David Haley, in his introductory essay Ecology in Practice, reframes the questions of complexity as central to his art practice, arguing that uncertainty and indeterminacy are to be embraced rather than overcome. Complexity is central to thinking about position and scale from an ecological perspective.
Learning
The question of how to learn from the many examples of practices, all creative even if only some present themselves as art, is a challenge.
Whilst the underlying model on which the arts operate values uniqueness and individuality, and protects these with copyright and as intellectual property, many ecoart practitioners would place higher priority on addressing the challenges of environmental crisis manifesting as climate change, food security, peak oil, resource wars and so forth.
There are many modes of learning, many pedagogies that might be relevant, and there is no question that there is a radical pedagogical thread running through the fabric of these practices, from Hans Haacke and the Harrisons as progenitors of the field right up to date.
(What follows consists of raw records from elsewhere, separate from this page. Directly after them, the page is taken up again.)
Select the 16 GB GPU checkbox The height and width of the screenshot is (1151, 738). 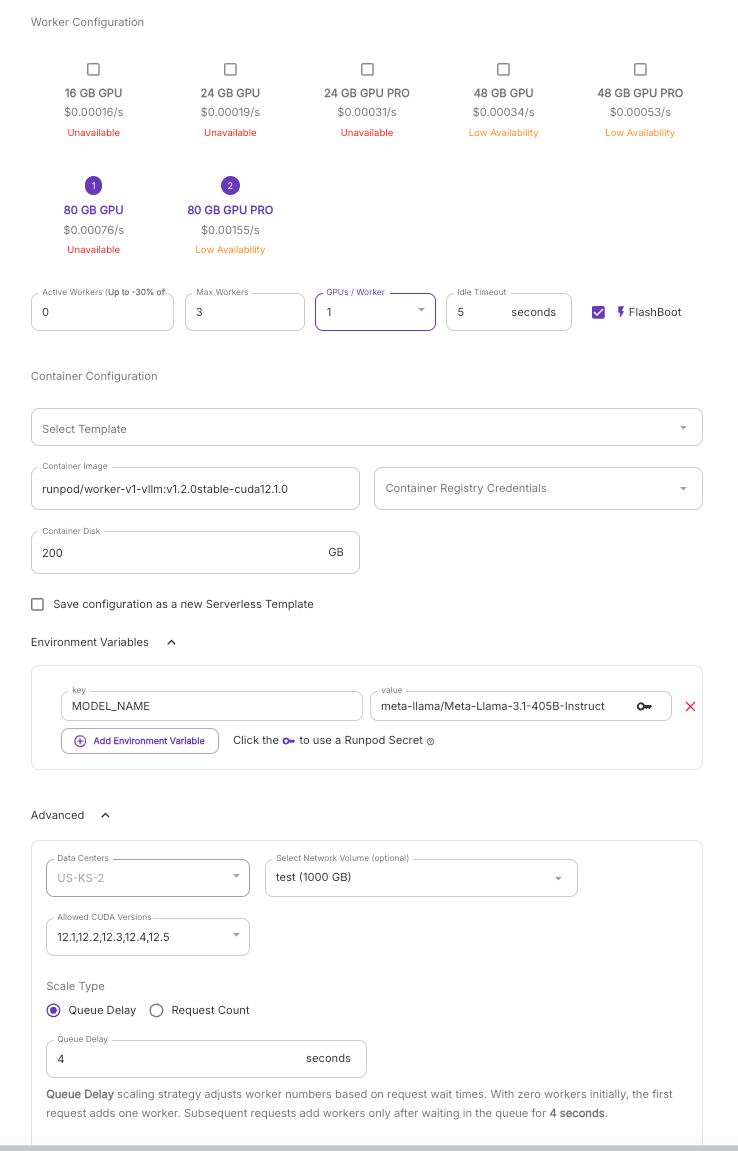point(94,69)
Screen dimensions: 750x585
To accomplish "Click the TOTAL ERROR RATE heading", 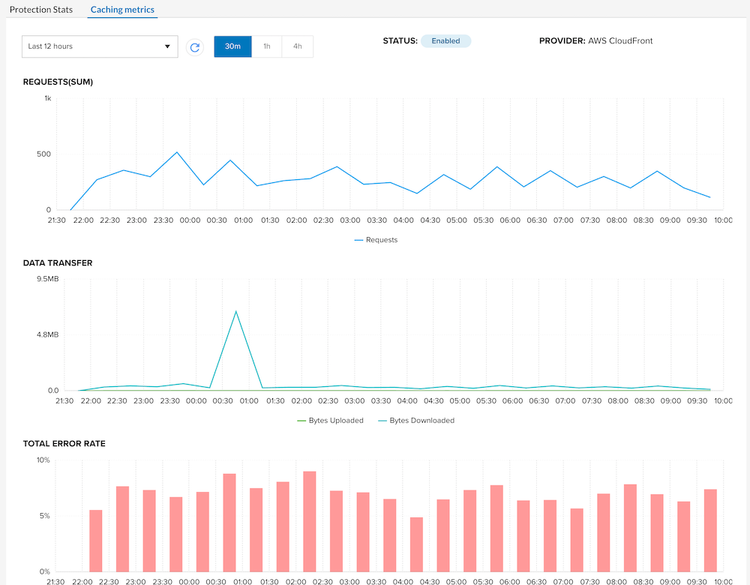I will 64,443.
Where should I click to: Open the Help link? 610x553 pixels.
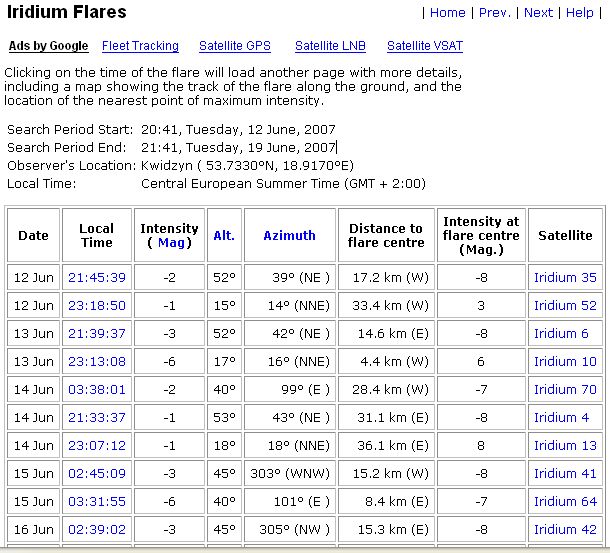(579, 13)
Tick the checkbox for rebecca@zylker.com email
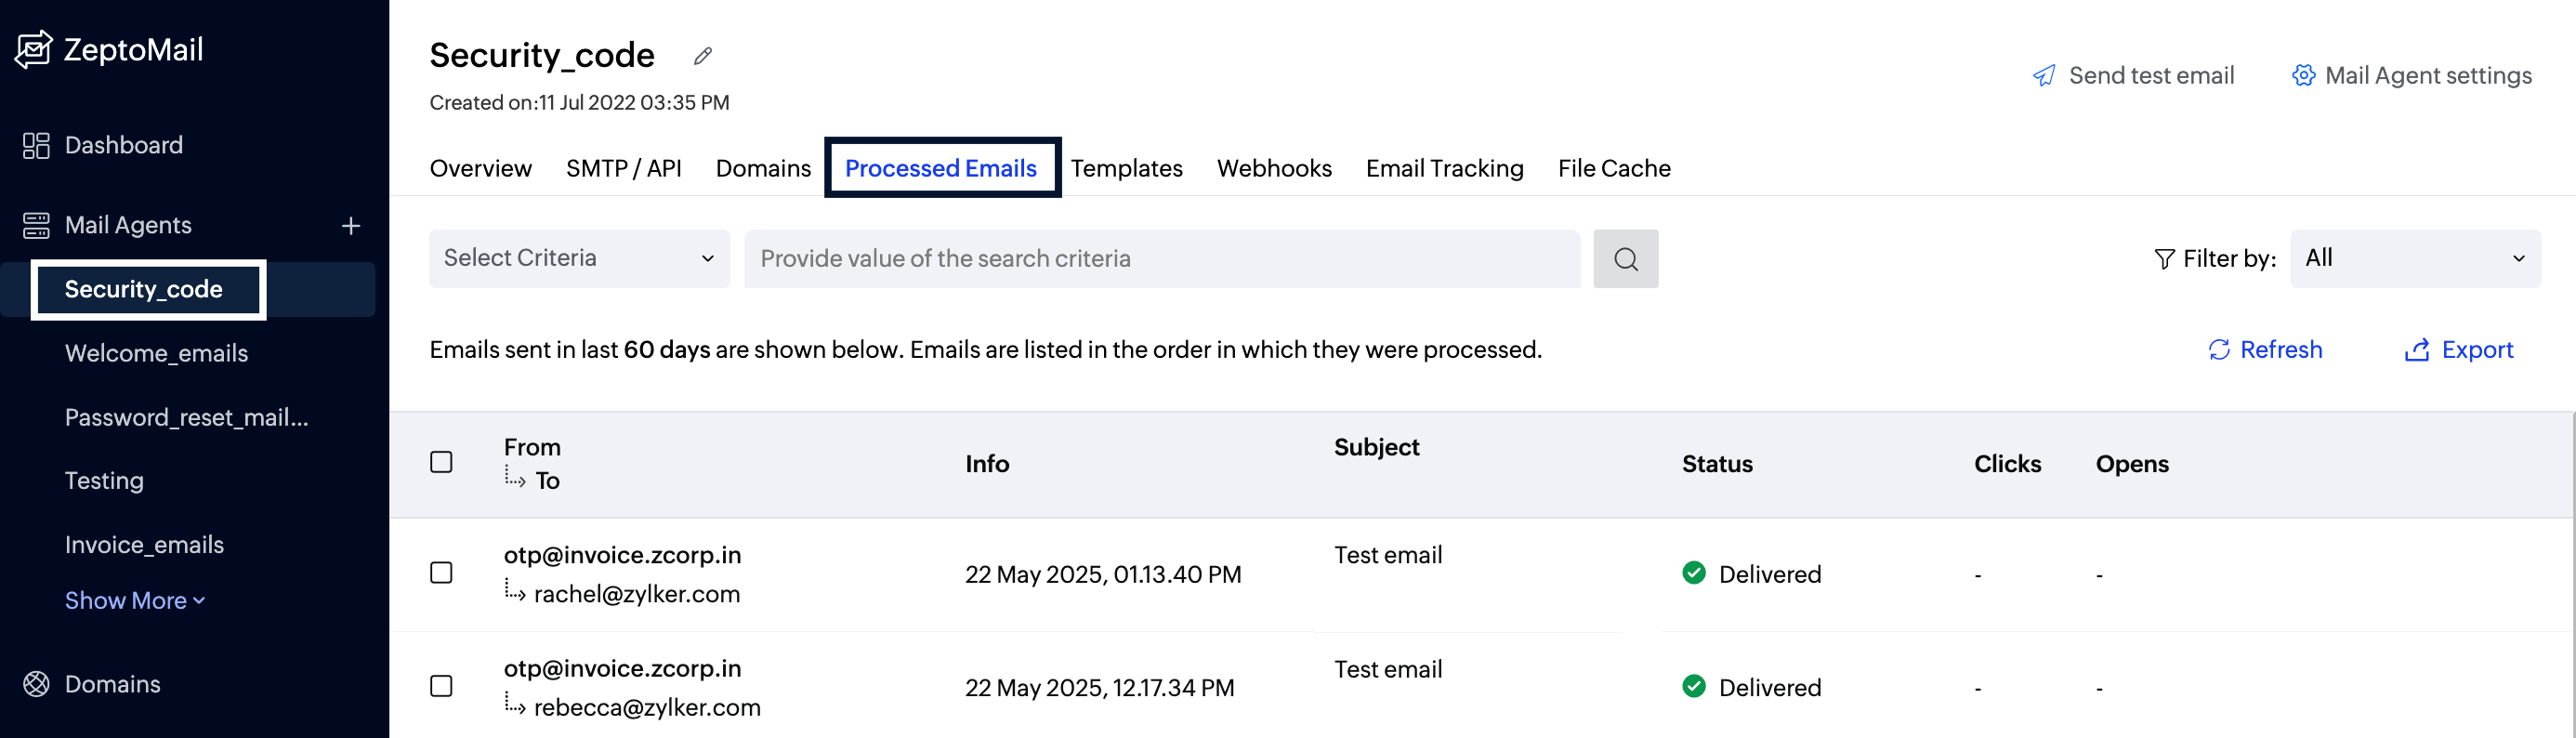2576x738 pixels. click(441, 686)
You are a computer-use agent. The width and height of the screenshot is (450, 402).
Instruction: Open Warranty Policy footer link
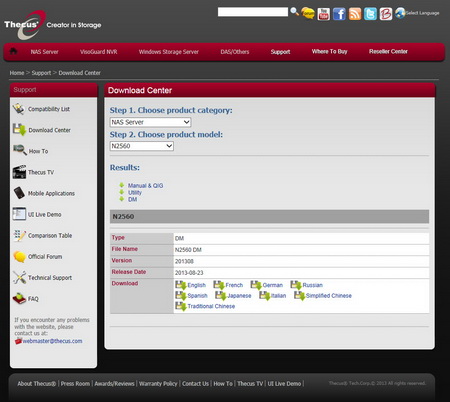[x=158, y=384]
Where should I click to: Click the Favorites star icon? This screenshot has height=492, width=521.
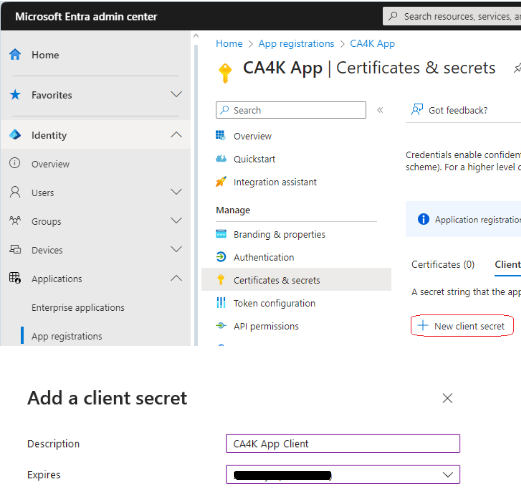pyautogui.click(x=15, y=95)
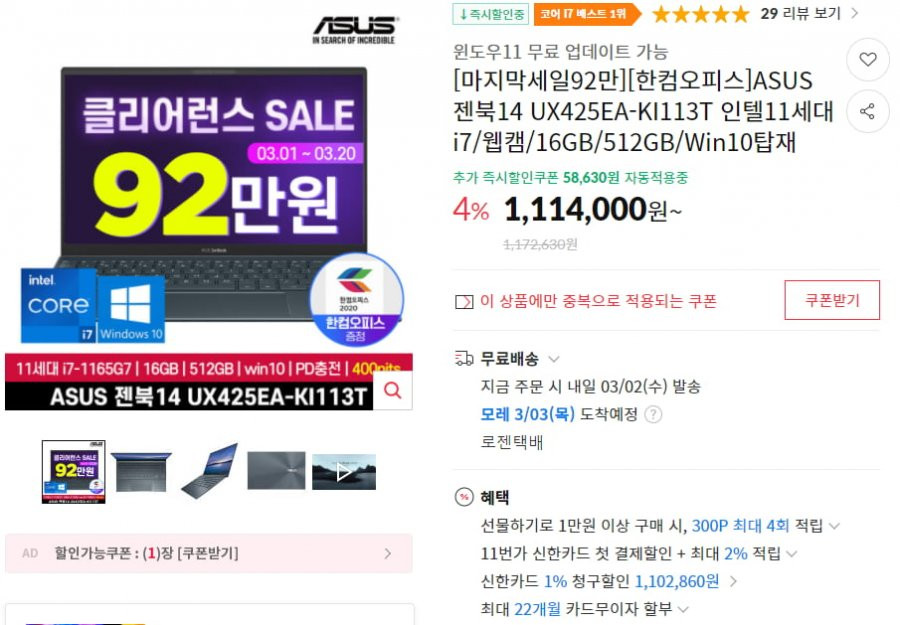
Task: Expand the 22개월 카드무이자 할부 dropdown
Action: coord(683,609)
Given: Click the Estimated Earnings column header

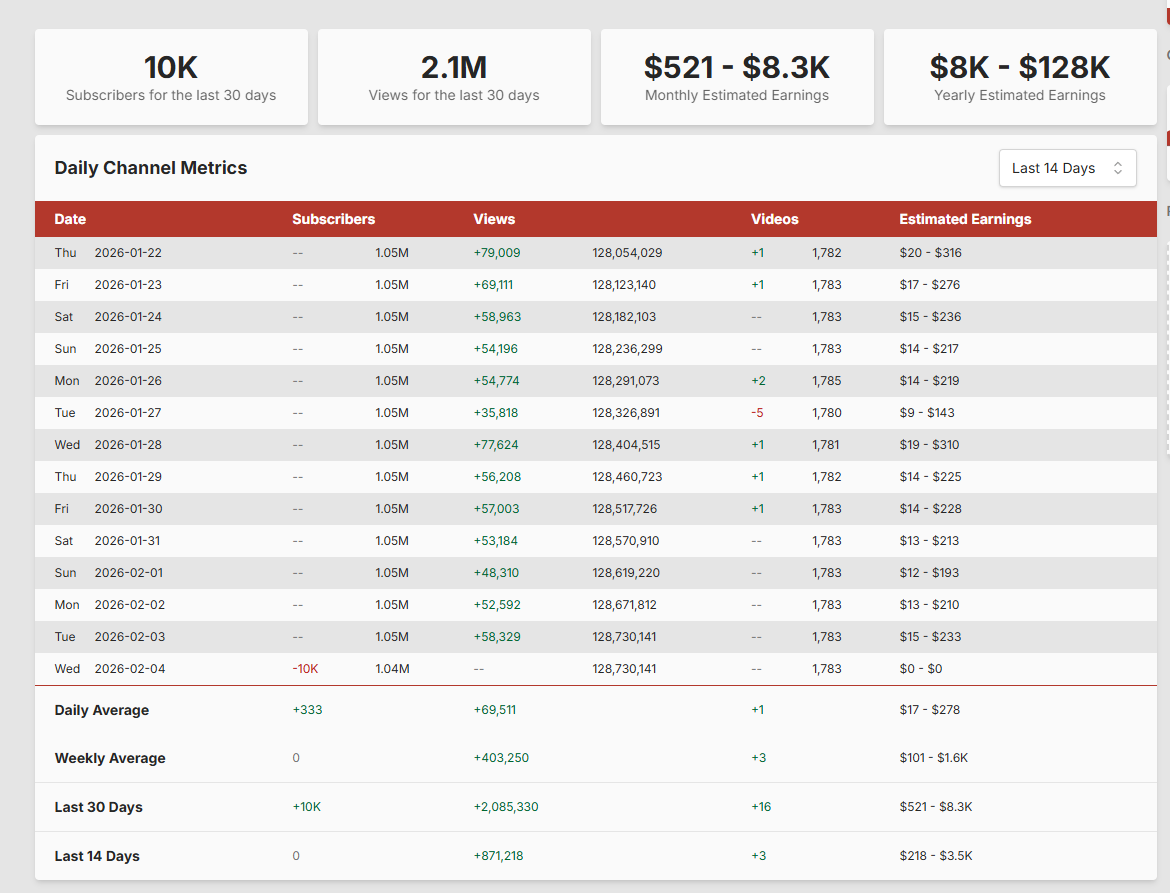Looking at the screenshot, I should [x=964, y=219].
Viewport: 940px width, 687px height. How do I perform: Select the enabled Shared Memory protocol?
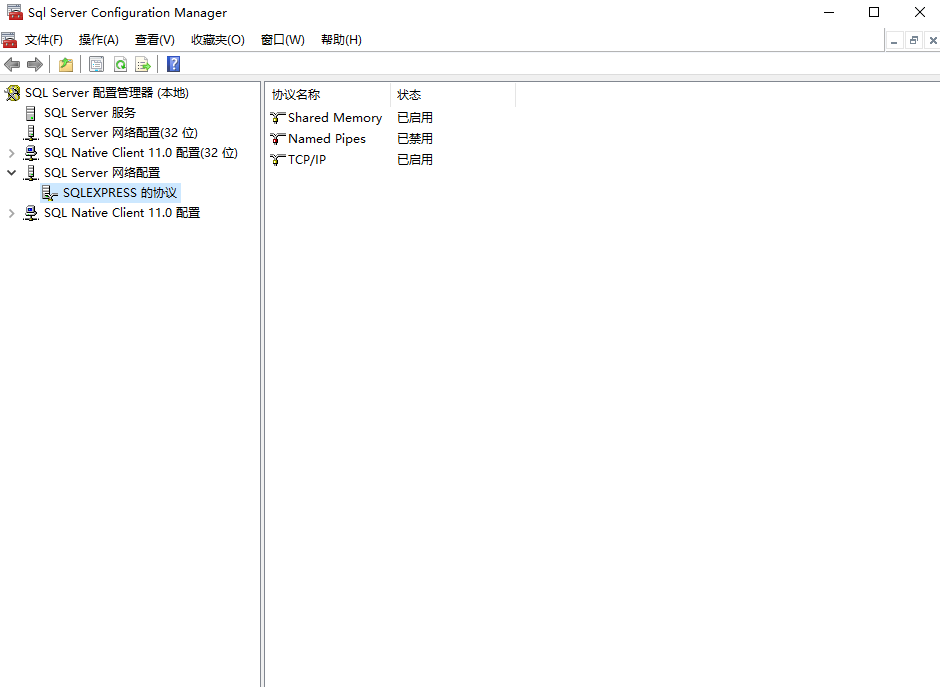[333, 117]
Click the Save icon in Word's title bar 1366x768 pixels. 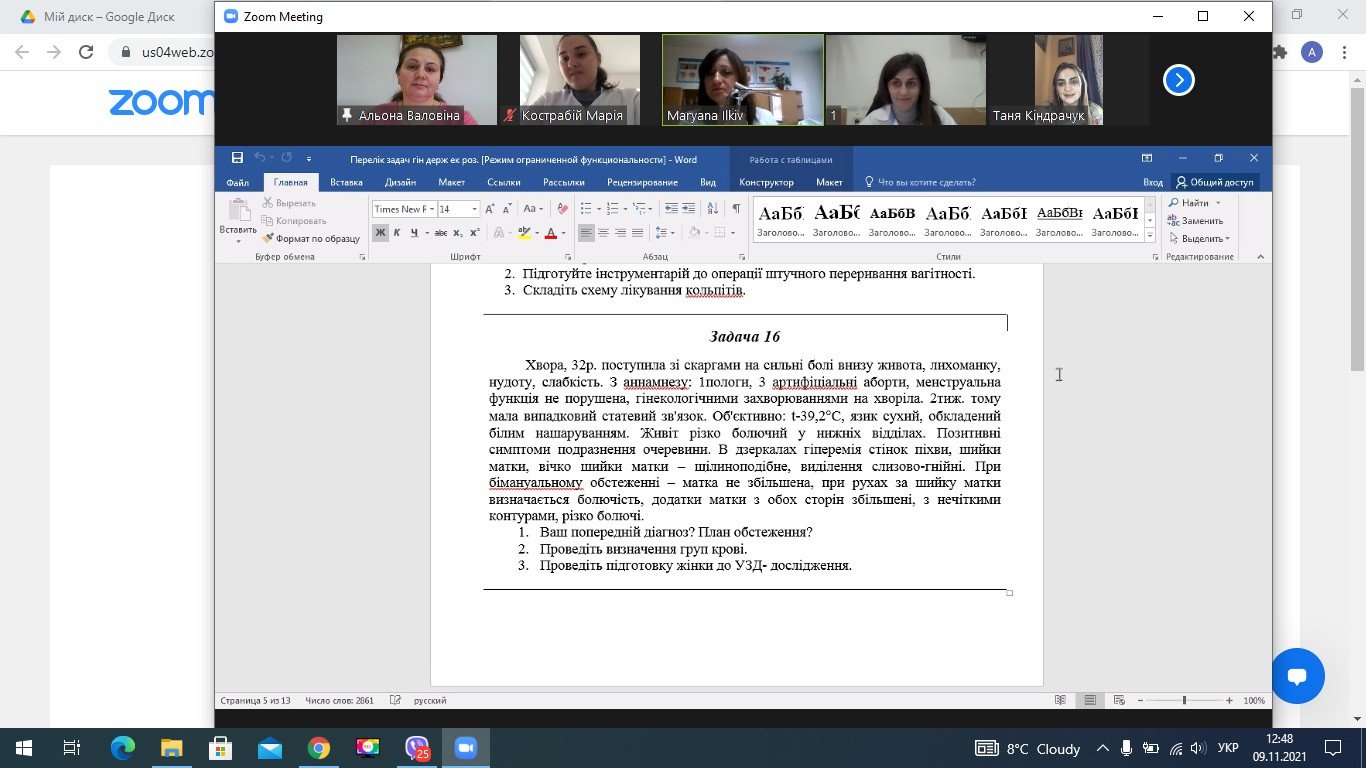[237, 158]
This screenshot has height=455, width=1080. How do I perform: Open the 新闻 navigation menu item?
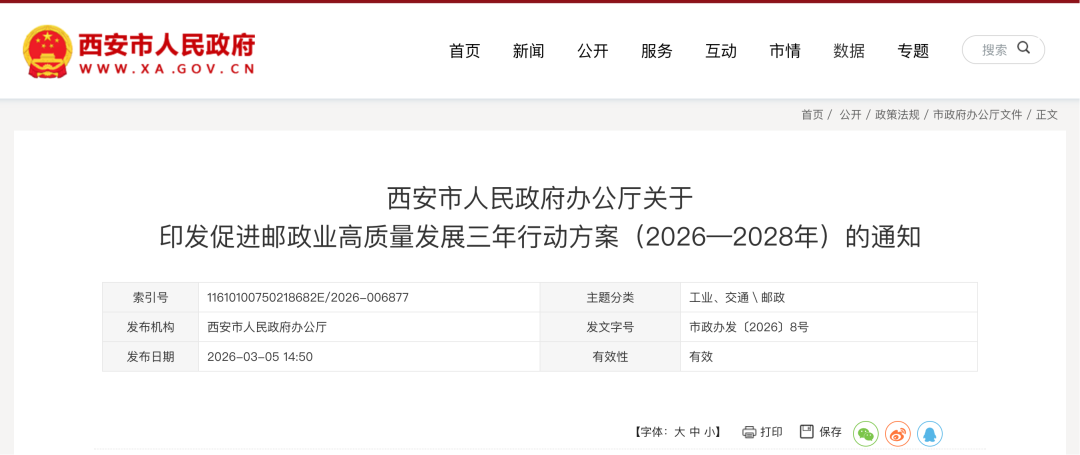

For example, PLATFORM who weave together art, research, campaigning and education and whose course The Body Politic is delivered with Birkbeck. For example, Fritz Haeg‘s Sundown Schoolhouse, or the Clandestine Insurgent Rebel Clown Army, or Center for Urban Pedagogy, Temporary Services, Center for Land Use Interpretation, Experimental Station, or Cittadelarte.
Anne Douglas, in her introductory essay Learning from Experience, focuses on the question of learning and highlights the particularity of the ecoart field where the explicitness of learning and the value placed on it is distinctive. She goes on to ask a series of questions about how to draw out learning as a key aspect of ecoart practice, radically repositioning it as a counterpoint to the values of individuality and consumerism.
Conclusion
So we invite you to respond to the issue of positioning and scale and perhaps to think about the ways to share your experiences so that others can learn from you, not by how-to instructions or unacknowledged copying, but rather by understanding achieved through the generous sharing of ideas and experiences offered in structured forms that provoke rather than limit.